Your 5 Jokes for September 10, 2012: Swimming Jokes

Swimmers and Non-Swimmers

Passengers on a Lufthansa flight heard this announcement from the captain, "Ladies and Gentlemen, I am sorry to inform you that we have lost power to all of our engines and will shortly crash into the ocean." The passengers were obviously very worried about this situation, but were somewhat comforted by the captain's next announcement. "Ladies and Gentlemen, we at Lufthansa have prepared for such an emergency, and we would now like you to rearrange your seating so that all the non-swimmers are on the left side of the plane, and all the swimmers are on the right side." After this announcement, all the passengers rearranged their seating to comply with the captain's request. Two minutes later, the captain made a belly landing in the ocean. The captain once again made an announcement, "Ladies and Gentlemen we have crashed into the ocean. All of the swimmers on the right side of the plane, open you r emergency exits and quickly swim away from the plane. For all of the non-swimmers on the left side of plane... "Thank You For Flying Lufthansa."


That’s Different

Sally – "Mummy, why can't I go swimming in the sea?"

Mum – "Because there are sharks in the sea."

Sally – "But mummy, daddy is swimming in the sea."

Mum – "That's different, he's insured."


The Old Farmer’s Pond

An elderly man in North Carolina had owned a large farm for several years. He had a large pond in the back, fixed up really nice, along with some picnic tables, horseshoe courts, and some apple and peach trees. The pond was properly shaped and fixed up for swimming when it was built. One evening the old farmer decided to go down to the pond.

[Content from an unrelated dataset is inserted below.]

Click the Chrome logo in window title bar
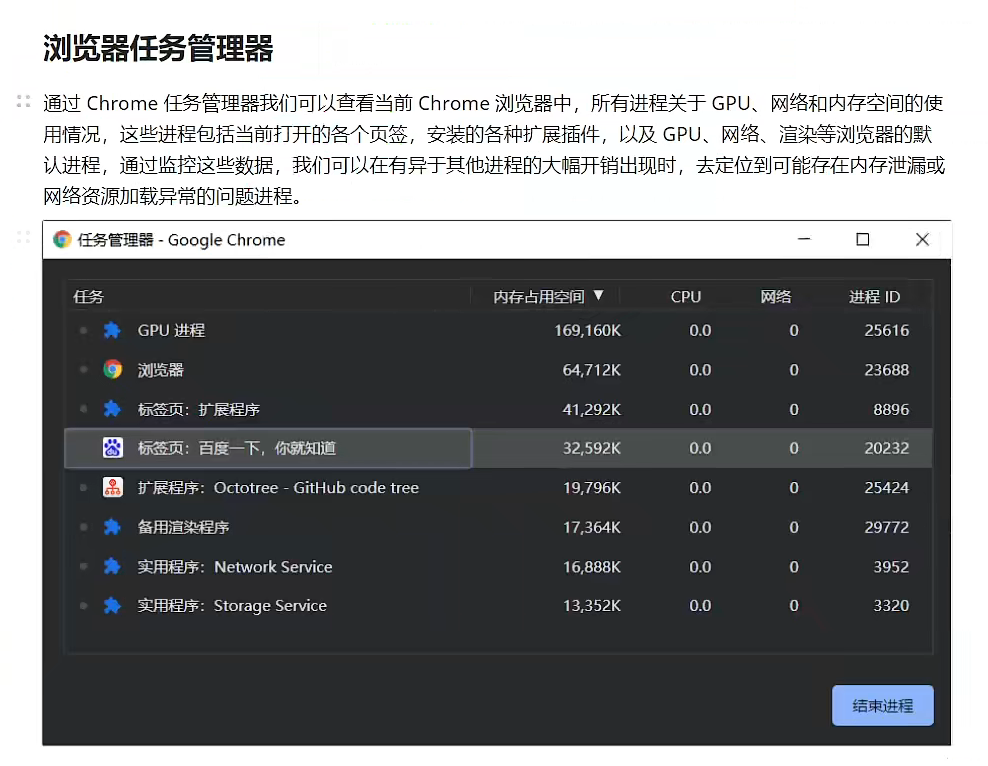point(63,240)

As he neared the pond, he heard voices shouting and laughing with glee. When he came closer, he realized it was a bunch of kids dipping in his pond. He made them aware of his presence and they all went to the deep end to shield themselves.

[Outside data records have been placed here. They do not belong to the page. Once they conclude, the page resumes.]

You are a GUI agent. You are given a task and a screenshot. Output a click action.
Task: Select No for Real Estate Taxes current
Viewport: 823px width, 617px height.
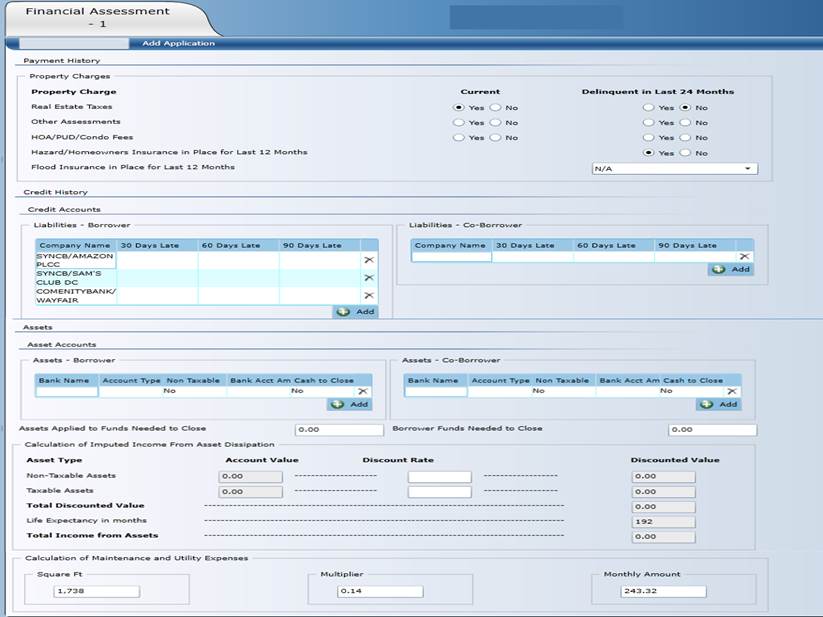point(496,107)
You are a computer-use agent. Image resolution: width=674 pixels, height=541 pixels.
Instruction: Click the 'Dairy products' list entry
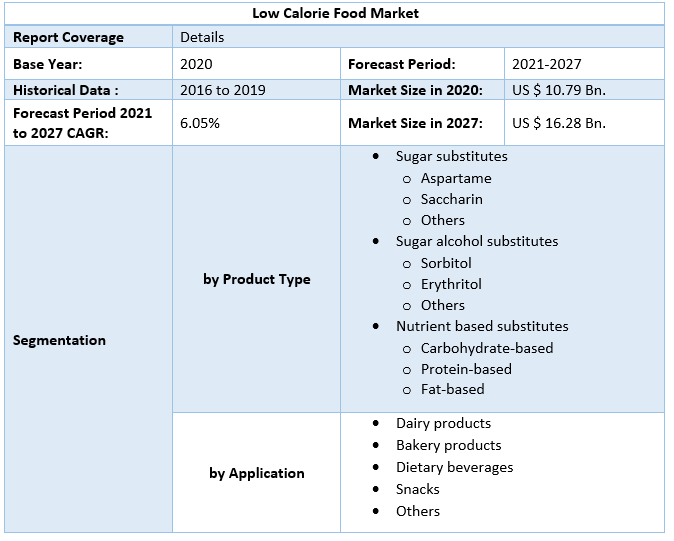pyautogui.click(x=443, y=423)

The old man frowned and told them, "I didn't come down here to turn you out. I'm here to feed the alligator."


The Swimming Race

An English man, a Scottish man and an Irish man all entered a 26 mile long swimming race. After 12 miles the Scottish man gets tired and drops out. Then after 16 miles the English man gets tired and drops out. After 25 miles the Irish man decides he can't finish the race, so he turns around and swims back to the start.


Walking On The Water

Tim O'Rourke was walking his Irish Setter in the country side. He picked up a stick and threw it, the dog went and retrieved it and brought it back. Tim then threw it in a different direction and the dog once again went and retrieved it and brought it back. Tim then threw it in another direction and it landed in a small lake. The dog went down to the water's edge, walked across the water, picked up the stick and brought it back. Well, Tim was astounded. He couldn't believe what he had seen and threw stick in the lake again, and the dog once again walked across the water to bring the stick back. As he went into town, he promised that he would show his dog's wonderful new trick to the first person he came across. Once in town the first person the dog owner came across was the town drunk Declan Dunphy. Tim dragged Declan to the lake to show him what his dog could do. Once again, the dog owner threw the stick into the small lake and the dog went to the water's edge, walked across the water, picked up the stick and brought it back to it's owner. Once the drunk saw that, he turned to the dog owner and said; "Why that's great, mister! But when are you going to teach your dog how to swim?"